| |
Neden üç günde on beş şehit verdik?
ABD Başkanı Bush'u arayan Başbakan Recep Tayyip Erdoğan'ın, "Tahammül sınırları aşıldı. Üç günde on beş şehit vermemiz kenara konulamaz" dediği basına yansıdı. Bu konuşmanın gazetelerde yer aldığı gün Van'da dört askerimiz daha yaralandı. Dileriz sağlıklarına hızlıca kavuşurlar.

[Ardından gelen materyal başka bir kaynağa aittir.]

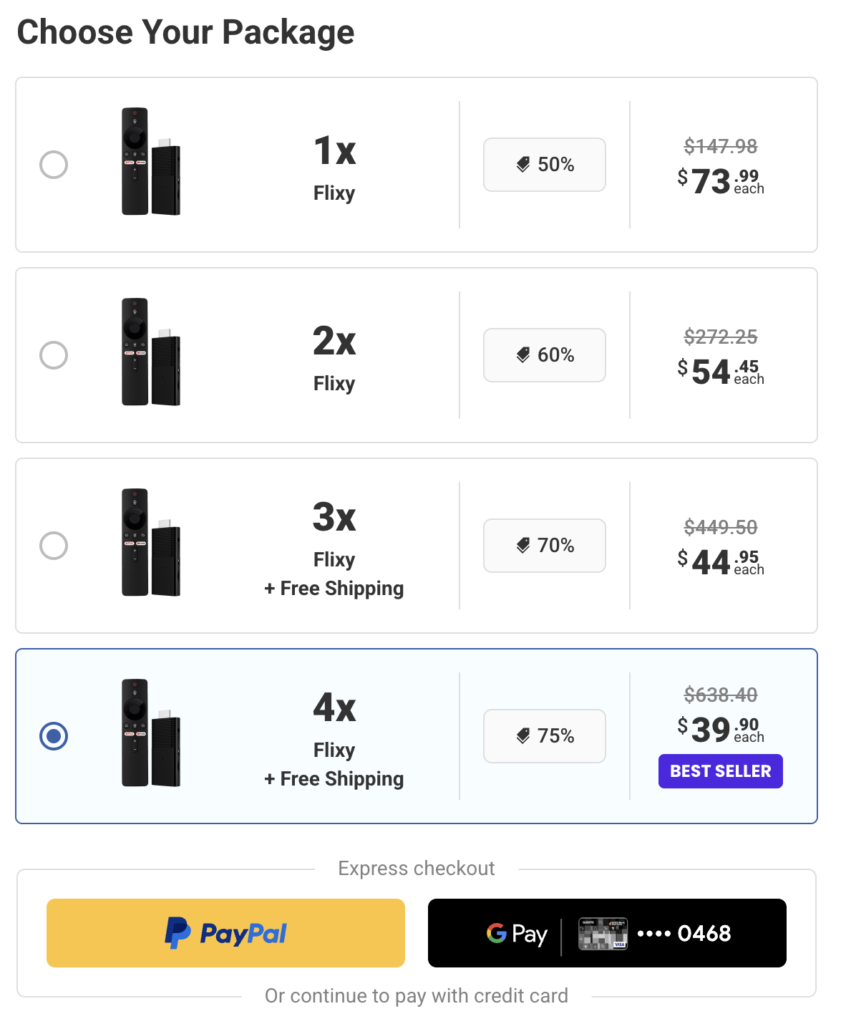Select the 4x Flixy package radio button

coord(53,736)
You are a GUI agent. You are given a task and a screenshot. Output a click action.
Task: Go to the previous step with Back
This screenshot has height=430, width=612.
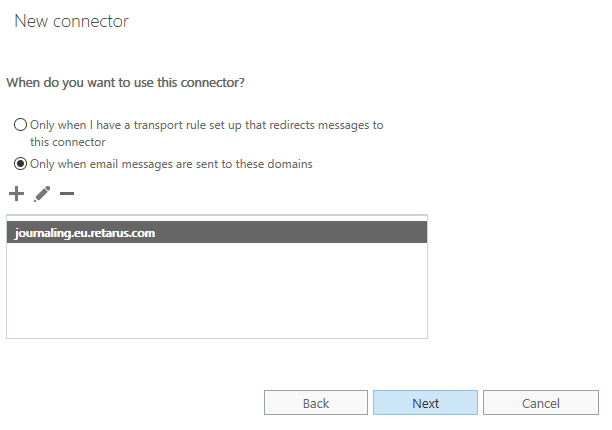tap(316, 403)
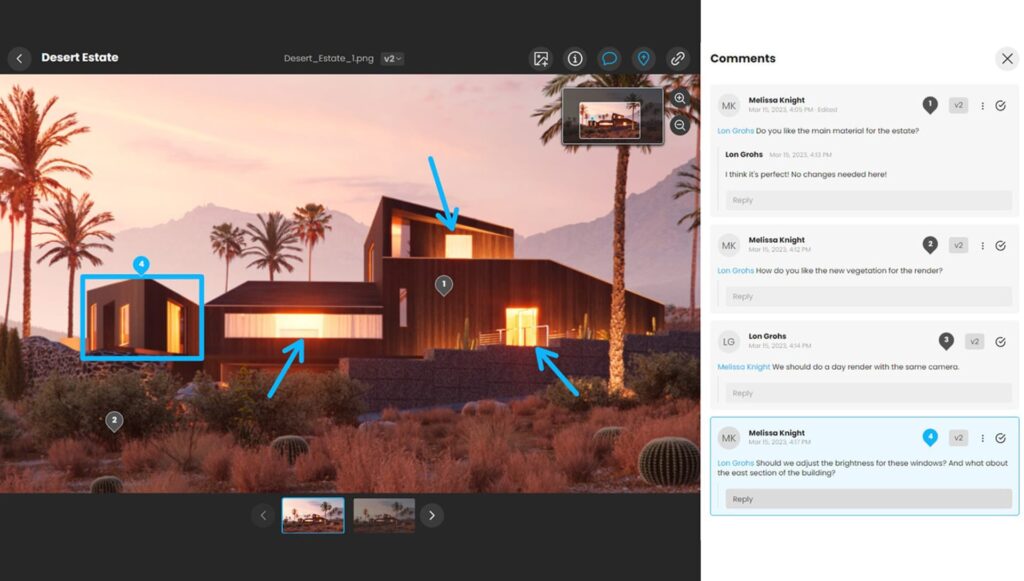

Sabahın erken saatlerinde Ankara Havaalanı'nda şehit düşen askerlerden birinin cenazesinin getirilişine şahit oldum. Kısa bir törenle uçaktan alınıp cenaze arabasına kondu. İçim acıyla katıldı. Gencecik çocuklarımızı kaybetmenin dehşeti insanın içini kavuruyor. Birkaç gün önce de gazetelerden birinde Siirt'in Eruh ilçesinde şehit düşen askerlerimizin kısacık yaşamlarından kesitler vardı. 20 yaşındaki Kamil'e Kıbrıs'ta şehit olan amcasının adını vermişlerdi. Kahrolan annesi bunu Kamil'in kötü kaderi olarak değerlendirmekte. İçine kapalı Sedat bir Galatasaray fanatiğiydi. Yoksulluğun kepçesinde haşladığı Emrah bir çift yeni pabuç peşindeydi. Çocuklarımız art arda ölüyordu. Eruh'ta yitirdiklerimiz resmi açıklamaya göre "kırsalda arazi tarama faaliyeti içindeydi." Eruh'tan hemen önce de askerlerimiz Bitlis'te öldü. Önce mayına çarptıkları söylendi. Sonra "uzaktan kumandalı bir düzenekle" öldürüldükleri anlaşıldı. Üstelik buna bir de "korucu" şüphesi karıştı. Bizleri koruyacak olanları daha titiz bir yöntemle koruma olanağı yok mu? Ülkenin ve toplumun güvenliğini korumaya çalışan çocuklarımız nasıl böyle kolayca yitip gidiveriyor? "Saldırıp öldürdüler" diyoruz. Bizim askerlerimizi saldırıp öldürmek bu kadar kolay mı? Üç gün içinde on beş askerimizi arazi taramasında ve korucu şüpheli bir tuzakta yitirdik.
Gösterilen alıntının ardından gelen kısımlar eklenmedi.